SOURCE EXCERPT »

++++++++

BRIEF DESCRIPTION OF THE DRAWINGS

For a more complete understanding of the present invention, reference is now made to the following descriptions taken in conjunction with the accompanying drawing, in which:

FIG. 1 is a cross-section of a filter module of the invention.

FIG. 2 is a cross-section of an alternate embodiment of the invention.

FIG. 3 is a cross-section of a third embodiment of the invention.

FIG. 4 is a cross-section of an embodiment using two membrane elements.

DETAILED DESCRIPTION OF THE INVENTION

The invention relates to an improved filtration module. In the module of the invention, a more even flow of fluid through the filter is achieved thoroughly using a seal between the filter vessel and the membrane element; the use of a plurality of filtrate outlets or both.
One embodiment of the invention is shown in FIG. 1. The filtration module comprises a filter vessel 100 containing a membrane element 101. The filter vessel is closed at either end by vessel end caps 102 and 103. A filtrate outlet 104 extends through one of the end caps 102 and connects with the membrane element 101 so as to draw filtrate out from the membrane element 101. A fluid inlet 105 extends through the end cap 103 opposite from the filtrate outlet 104. An optional gas inlet 107 extends through the end cap 103 and connects with a gas distributing or diffuser plate 108.
A fluid/gas outlet 109 passes through end cap 102 opposite from the fluid inlet 105 and is in communication with the interior 106 of the filter vessel.
seal 110 is placed between the upper edge 111 of the membrane element 101 and the inner wall 112 of the filter vessel such that the fluid to be filtered contacts the filter membrane 113 of the filter element. The seal is situated such that it prevents fluid from flowing directly from the fluid inlet 105 to the fluid outlet 109 and directs the fluid to pass through the membrane element 101. Without the seal 110, at least a portion of the fluid which enters the filter vessel 100 will pass through the filter vessel 100 without passing through the membrane element 101. The presence of the seal also causes a more even flow of fluid through the membrane, enhancing the effectiveness of the filter.

++++++++

EXERCISES TO COMPLETE »
[1] Answer these questions using the filtration module excerpt:
(a) What does FIG. 4 show?
(b) Which end cap does the fluid inlet 105 extend through?
(c) Between which two parts is seal 110 placed?
[2] Output the filtration module excerpt word for word, everything from "A fluid/gas outlet" down to "the filter vessel.".
The rows after this point come from a different source than the filtration module excerpt.

++++++++

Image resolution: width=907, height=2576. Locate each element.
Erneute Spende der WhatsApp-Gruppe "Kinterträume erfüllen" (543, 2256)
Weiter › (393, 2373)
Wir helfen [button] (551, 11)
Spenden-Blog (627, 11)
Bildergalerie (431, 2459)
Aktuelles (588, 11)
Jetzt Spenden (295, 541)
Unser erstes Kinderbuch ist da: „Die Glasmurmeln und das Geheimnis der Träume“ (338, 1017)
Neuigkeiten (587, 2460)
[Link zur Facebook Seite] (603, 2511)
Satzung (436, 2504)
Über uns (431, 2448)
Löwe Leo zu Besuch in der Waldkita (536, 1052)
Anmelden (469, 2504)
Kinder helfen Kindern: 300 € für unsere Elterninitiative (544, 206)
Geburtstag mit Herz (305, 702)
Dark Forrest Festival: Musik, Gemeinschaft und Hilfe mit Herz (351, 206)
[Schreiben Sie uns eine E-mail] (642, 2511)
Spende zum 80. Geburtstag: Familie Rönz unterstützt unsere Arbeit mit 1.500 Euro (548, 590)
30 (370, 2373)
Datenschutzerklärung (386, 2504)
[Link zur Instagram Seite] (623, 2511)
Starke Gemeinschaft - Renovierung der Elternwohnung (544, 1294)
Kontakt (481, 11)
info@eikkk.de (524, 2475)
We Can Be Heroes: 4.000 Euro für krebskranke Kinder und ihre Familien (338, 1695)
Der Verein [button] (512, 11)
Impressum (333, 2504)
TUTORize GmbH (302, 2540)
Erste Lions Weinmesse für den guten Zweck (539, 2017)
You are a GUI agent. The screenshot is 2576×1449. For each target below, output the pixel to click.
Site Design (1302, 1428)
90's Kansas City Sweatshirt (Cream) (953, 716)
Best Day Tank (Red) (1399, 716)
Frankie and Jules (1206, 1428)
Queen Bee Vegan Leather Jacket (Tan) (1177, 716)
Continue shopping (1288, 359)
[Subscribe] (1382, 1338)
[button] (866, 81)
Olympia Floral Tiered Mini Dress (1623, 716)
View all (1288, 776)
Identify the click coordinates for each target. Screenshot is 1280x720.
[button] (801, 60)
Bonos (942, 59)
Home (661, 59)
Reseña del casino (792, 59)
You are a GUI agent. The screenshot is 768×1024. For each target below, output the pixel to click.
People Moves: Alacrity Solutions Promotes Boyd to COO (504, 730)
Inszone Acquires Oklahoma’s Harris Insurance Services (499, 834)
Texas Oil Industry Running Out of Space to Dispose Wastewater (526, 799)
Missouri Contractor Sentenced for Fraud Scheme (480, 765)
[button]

++++++++

ANSWERS IN ORDER »
[1]
(a) A cross-section of an embodiment using two membrane elements.
(b) End cap 103.
(c) Between the upper edge 111 of the membrane element 101 and the inner wall 112 of the filter vessel.

[2]
A fluid/gas outlet 109 passes through end cap 102 opposite from the fluid inlet 105 and is in communication with the interior 106 of the filter vessel.